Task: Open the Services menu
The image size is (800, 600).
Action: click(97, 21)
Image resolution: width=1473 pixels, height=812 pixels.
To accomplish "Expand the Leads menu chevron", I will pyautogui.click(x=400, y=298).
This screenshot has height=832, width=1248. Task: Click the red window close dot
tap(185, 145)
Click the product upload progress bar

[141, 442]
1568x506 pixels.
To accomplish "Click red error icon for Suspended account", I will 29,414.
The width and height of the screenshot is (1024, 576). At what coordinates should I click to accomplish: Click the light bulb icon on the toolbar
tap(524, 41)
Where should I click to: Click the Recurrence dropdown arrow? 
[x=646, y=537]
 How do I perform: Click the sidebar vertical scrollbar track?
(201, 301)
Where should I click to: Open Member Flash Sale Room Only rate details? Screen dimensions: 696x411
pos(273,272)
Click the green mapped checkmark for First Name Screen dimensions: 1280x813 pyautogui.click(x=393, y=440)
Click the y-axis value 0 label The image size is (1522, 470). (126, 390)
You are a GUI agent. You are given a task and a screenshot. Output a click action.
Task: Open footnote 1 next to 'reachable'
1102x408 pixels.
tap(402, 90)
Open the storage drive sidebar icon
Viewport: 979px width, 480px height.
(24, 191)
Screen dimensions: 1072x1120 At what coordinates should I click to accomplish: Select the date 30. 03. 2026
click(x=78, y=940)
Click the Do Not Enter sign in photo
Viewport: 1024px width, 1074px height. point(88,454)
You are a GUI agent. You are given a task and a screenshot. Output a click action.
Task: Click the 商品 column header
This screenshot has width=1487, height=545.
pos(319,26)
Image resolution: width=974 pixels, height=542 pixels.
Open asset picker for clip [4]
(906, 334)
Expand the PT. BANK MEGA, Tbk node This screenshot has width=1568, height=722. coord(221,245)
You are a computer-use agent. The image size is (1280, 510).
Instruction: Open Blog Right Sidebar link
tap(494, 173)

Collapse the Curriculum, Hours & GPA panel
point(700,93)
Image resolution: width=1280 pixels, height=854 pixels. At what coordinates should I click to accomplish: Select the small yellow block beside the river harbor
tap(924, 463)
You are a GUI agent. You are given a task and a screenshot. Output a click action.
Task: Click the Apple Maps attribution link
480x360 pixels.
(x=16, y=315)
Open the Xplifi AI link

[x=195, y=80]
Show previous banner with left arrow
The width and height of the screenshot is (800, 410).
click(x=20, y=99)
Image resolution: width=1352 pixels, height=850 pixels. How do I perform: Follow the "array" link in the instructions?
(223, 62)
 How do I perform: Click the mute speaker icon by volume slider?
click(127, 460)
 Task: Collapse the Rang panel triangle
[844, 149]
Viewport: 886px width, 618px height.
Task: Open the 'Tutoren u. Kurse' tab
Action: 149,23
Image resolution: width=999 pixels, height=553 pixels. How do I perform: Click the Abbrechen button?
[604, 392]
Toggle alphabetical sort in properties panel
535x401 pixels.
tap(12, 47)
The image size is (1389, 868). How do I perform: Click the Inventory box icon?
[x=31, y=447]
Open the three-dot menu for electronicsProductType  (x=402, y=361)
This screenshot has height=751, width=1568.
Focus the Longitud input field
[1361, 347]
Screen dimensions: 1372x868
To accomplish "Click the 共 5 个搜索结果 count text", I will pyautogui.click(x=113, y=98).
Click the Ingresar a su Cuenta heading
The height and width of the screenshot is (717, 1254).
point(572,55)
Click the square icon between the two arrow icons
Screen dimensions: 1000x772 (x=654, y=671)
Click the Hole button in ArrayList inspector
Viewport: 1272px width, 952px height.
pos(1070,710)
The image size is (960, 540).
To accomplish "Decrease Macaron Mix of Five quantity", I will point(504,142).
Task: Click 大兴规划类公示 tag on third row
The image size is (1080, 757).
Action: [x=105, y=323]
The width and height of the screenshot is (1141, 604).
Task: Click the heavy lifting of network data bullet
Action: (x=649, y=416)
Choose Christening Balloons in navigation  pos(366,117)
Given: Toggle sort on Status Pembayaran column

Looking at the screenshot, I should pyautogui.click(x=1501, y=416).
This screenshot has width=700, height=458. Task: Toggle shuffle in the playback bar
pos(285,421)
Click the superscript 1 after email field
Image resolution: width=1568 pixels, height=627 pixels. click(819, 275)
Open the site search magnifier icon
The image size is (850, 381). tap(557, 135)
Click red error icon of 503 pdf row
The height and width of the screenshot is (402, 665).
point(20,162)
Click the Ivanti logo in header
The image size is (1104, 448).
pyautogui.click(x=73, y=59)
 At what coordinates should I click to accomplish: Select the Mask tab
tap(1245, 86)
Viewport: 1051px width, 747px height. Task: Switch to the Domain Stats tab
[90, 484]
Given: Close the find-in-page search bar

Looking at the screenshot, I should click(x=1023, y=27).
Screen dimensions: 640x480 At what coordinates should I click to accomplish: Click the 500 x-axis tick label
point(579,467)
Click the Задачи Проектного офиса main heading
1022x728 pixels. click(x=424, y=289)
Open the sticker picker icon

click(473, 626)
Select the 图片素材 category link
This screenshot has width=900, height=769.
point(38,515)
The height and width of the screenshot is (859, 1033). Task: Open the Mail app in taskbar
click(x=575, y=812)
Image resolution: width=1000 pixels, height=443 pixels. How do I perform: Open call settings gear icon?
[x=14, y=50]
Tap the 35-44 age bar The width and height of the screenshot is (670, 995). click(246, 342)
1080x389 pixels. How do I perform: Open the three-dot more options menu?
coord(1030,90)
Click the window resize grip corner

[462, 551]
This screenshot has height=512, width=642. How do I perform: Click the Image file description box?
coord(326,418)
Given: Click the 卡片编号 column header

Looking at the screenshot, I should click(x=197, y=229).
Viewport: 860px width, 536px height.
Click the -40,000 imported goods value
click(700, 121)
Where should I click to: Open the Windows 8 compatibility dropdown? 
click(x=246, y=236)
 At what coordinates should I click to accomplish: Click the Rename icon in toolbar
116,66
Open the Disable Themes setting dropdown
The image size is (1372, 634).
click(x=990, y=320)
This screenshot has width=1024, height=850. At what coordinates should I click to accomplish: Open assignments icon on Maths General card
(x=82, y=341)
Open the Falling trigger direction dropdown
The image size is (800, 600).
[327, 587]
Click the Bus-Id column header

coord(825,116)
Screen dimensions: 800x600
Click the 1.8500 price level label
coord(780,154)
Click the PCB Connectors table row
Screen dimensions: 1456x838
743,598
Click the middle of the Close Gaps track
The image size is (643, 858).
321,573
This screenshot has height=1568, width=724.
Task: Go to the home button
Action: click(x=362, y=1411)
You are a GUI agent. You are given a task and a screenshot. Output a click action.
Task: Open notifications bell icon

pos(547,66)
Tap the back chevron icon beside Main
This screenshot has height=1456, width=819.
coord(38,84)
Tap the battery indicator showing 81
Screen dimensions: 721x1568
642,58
· · ·
What you will do: Select and copy every line from the records that includes the word "Expand".

Written solution:
To accomplish "Expand the Leads menu chevron", I will pyautogui.click(x=400, y=298).
Expand the PT. BANK MEGA, Tbk node This screenshot has width=1568, height=722. coord(221,245)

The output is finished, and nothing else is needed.